Hu was the official in China's National People's Congress in charge of press and publication when he threw his weight behind the Tiananmen Square protesters in 1989. He was removed and retired from the post for attempting to convene an emergency session of the Congress's standing committee to overturn martial law.
"If China is to rejuvenate her culture and to accomplish political reform and economic prosperity, China has to have democracy and progress," he wrote. "Without the establishment of democracy, there can't be healthy and happy lives for the Chinese people."
Hu's essay is one of a series of commentaries by Chinese, Hong Kong, and Taiwanese scholars to be published throughout the first half of 1993, said Chen Bing, an editor at Factory Director and Manager News. In a telephone interview from Chengdu, the Sichuan capital, Mr. Chen said there had been no reaction so far from Beijing ideologues although the Hu article had stirred a response in the province.
"Some Chengdu journalists had come to the paper, and they were excited that the issue of democracy has come up again," Chen said. "I also have regular contacts with college students in Chengdu, and the article has been something of a sensation on campuses."
IN a separate essay published Oct. 15 in Future and De-velopment, a Beijing-based scientific magazine, natural scientist Xu Liangying warned that China's blueprint for economic transformation will not work without democratic reforms.
Since 1989, "democracy and freedom have been regarded as great scourges and those who stand for democracy have been denounced as hostile elements. It is as if China has returned to the days of anti-rightists [hard-line Marxists] and the Cultural Revolution," wrote Mr. Xu, whose colleague, physicist Fang Lizhe, had played a key role in the Tiananmen Square demonstrations and was eventually allowed to go into exile in the US.
"However, the current talk about economic reform ... only sidesteps political reform and avoids democracy as a taboo. It is very doubtful that this crippled reform would ever succeed," he said, predicting that official corruption will spread without public scrutiny.

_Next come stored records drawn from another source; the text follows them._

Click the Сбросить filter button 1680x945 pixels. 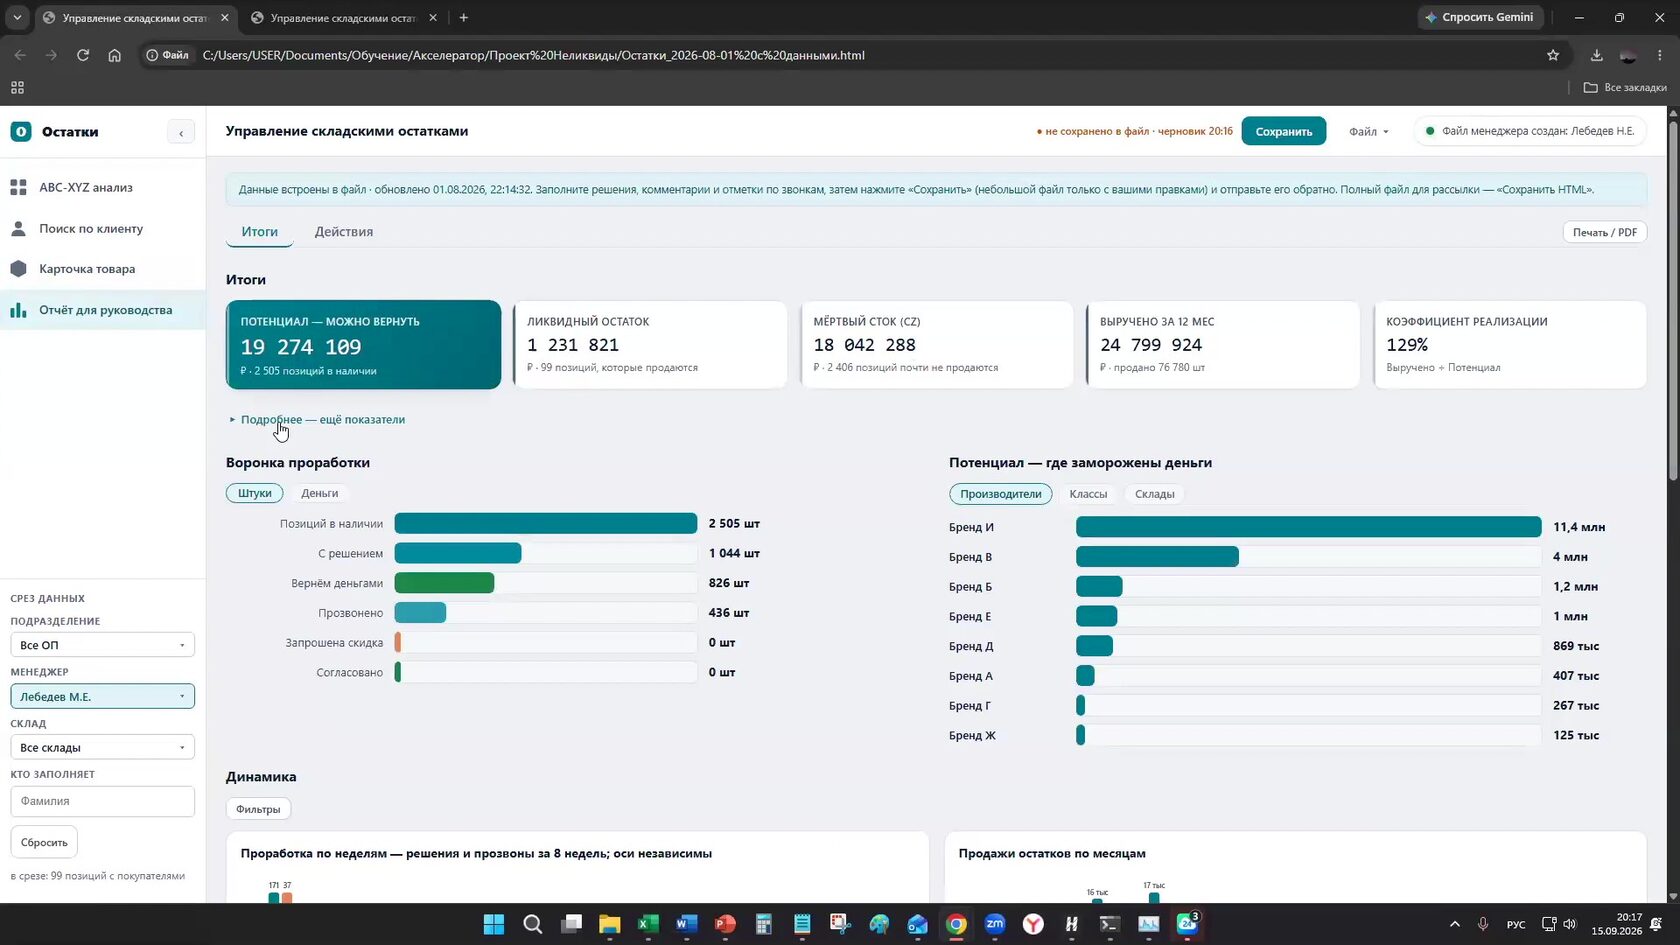(44, 842)
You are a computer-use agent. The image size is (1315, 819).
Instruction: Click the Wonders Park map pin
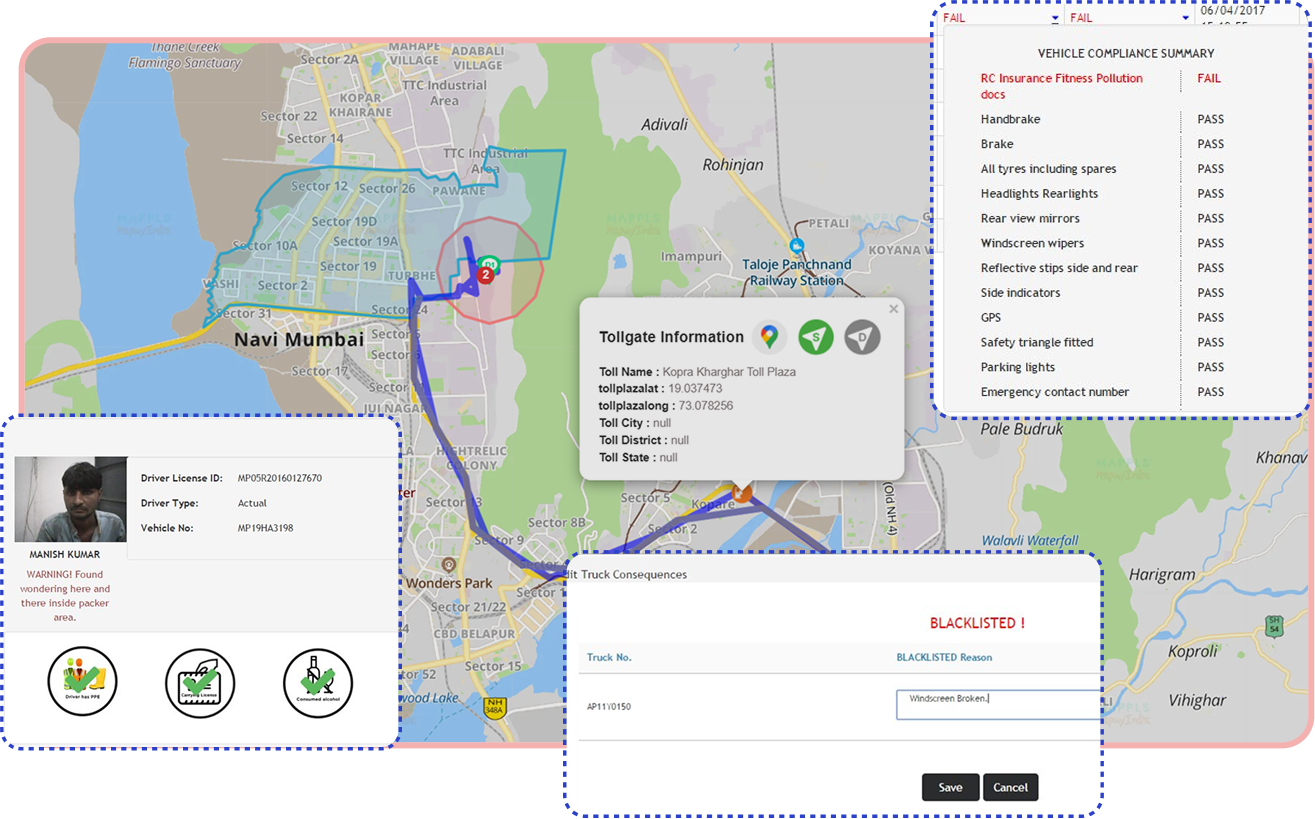(448, 566)
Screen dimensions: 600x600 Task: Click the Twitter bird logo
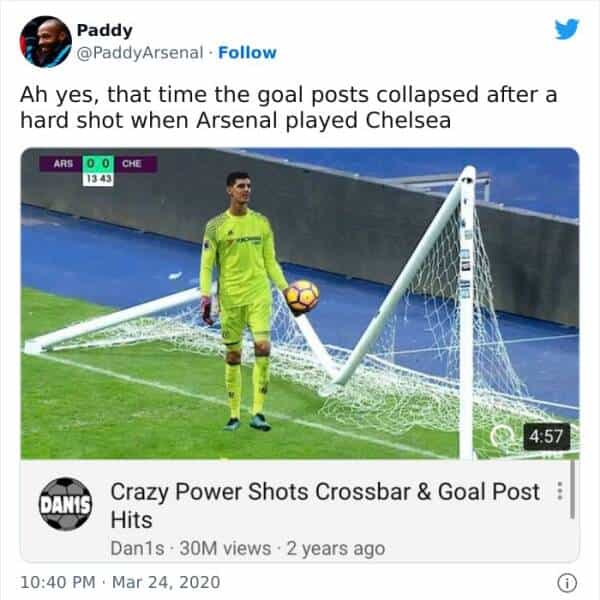click(x=566, y=29)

Conservatives fought back in the December issue of Mainstream, a magazine published by the Guangming Daily. In an article entitled "An absurd argument that is worth noticing," the magazine accused Xu of distorting party policy with Western-style demands for democracy, human rights, and rule by law, and dismissed the scientist as "merely a yes-man repeating the words of others like a parrot."
In an interview with the Monitor, Xu said his article was originally written for publication in a now-defunct Hong Kong magazine. He said he was delighted to see it appear in a Chinese publication, adding that two previous issues of Future and Development carrying his piece and similar articles were banned.
In an early move for democratic change, Xu and Shi Yafeng, a glaciologist and a colleague at the Chinese Academy of Sciences, wrote a letter in February 1989 to senior Communist leaders. The letter, which was signed by 40 other intellectuals, said that democracy must accompany economic reform; basic civil rights and freedoms should be guaranteed; political detentions should stop and prisoners should be released; and more state support should go to education and science.
Xu, who began translating a Chinese edition of the Collected Works of Albert Einstein while exiled to the countryside during the 1966-76 Cultural Revolution, said he opposed dramatic tactics such as hunger strikes during the 1989 demonstrations because "democracy in China can't be completed in one stride. It must be an incremental process."
Seated in his study beneath an Einstein poster that carries the quote, "Great spirits have always encountered violent opposition from mediocre minds," Xu predicted that economic change will force new freedoms for Chinese.
"Conditions are a bit more relaxed now compared with June 4," he said. "With economic openness, China needs money and has to improve its image."